I once met a nice girl, who had just moved to the UK from America. She told me that on her first few weeks here she wondered where all the atheists were, and it took her to little while to figure out that unlike the states, atheists did not seek out other atheists, congregate into groups, and spend all their free time discussing atheism. In fact it was quite a relief to her when she realised that atheists were everywhere but as nobody a) gave a shit b) talked about religion or lack thereof, she could just relax and go about her day without interference or having to form Atheist Defence Leagues.
For the record. Myself, personally, as a life long atheist, have never read Dawkins (because that's who you meant, isn't it?) and think he's actually a gigantic cock. I've never knowingly been a member of an "atheist community" (do they build Yurts?) and I really don't care if other atheists can agree on anything, or even if they're having pitched battles in the fucking streets. The only "dogma" I'm aware of is the rather good Kevin Smith film.
You are right about one thing: as an atheist it's not just "lack of belief in God". It's also a lack of giving a shit what you or other people think, or caring when you project your own biases and religious frameworks in a desperate attempt to make sense of it. You're wrong and I simply don't care.
Comment Re:a blip on the way to slow death (Score 1) 35
Don't let facts get in the way of giving HP a good kicking though. This is Slashdot, after all.
Comment Re:Defies credulity (Score 2) 138
Obviously you've never met a Finn.
Talking isn't part of their vocabulary
Comment Re:Should be interesting RE- Nato (Score 2) 375
Spain has already stated they will not veto Scotland
Every source I can find seems to indicate the complete opposite.
Comment Re:not big in UK (Score 5, Interesting) 120
Unsurprising after the Windscale Fire that nuclear power is unpopular in the UK
Windscale was 60 years ago, in an air-cooled open loop pile who's only purpose was to produce plutonium and other nuclear isotopes as quickly as possible and damn the consequences.
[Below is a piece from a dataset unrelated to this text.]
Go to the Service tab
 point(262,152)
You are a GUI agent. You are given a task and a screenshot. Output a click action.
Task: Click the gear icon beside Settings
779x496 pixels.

Most people now don't even remember what Windscale was or even recognise the name. Out of those that do, a lot of them understand the different between Windscale and their local nuclear power station.
To the best of my personal knowledge, nuclear power is not unpopular in the UK, Windscale or otherwise. If anything the attitude appears to be "Get on and build the damn things!" and "Why are we letting the French/Chinese build them, I remember when the UK used to build things!".
Comment Re:its why devs cringe. (Score 1) 180
In every other language you have to put in braces to make it easier for the parser to understand you
Advantage: none.
Comment Nice work chaps (Score 1) 56
Anyway, I prefer the Hobgoblin myself. Pool tables, you see.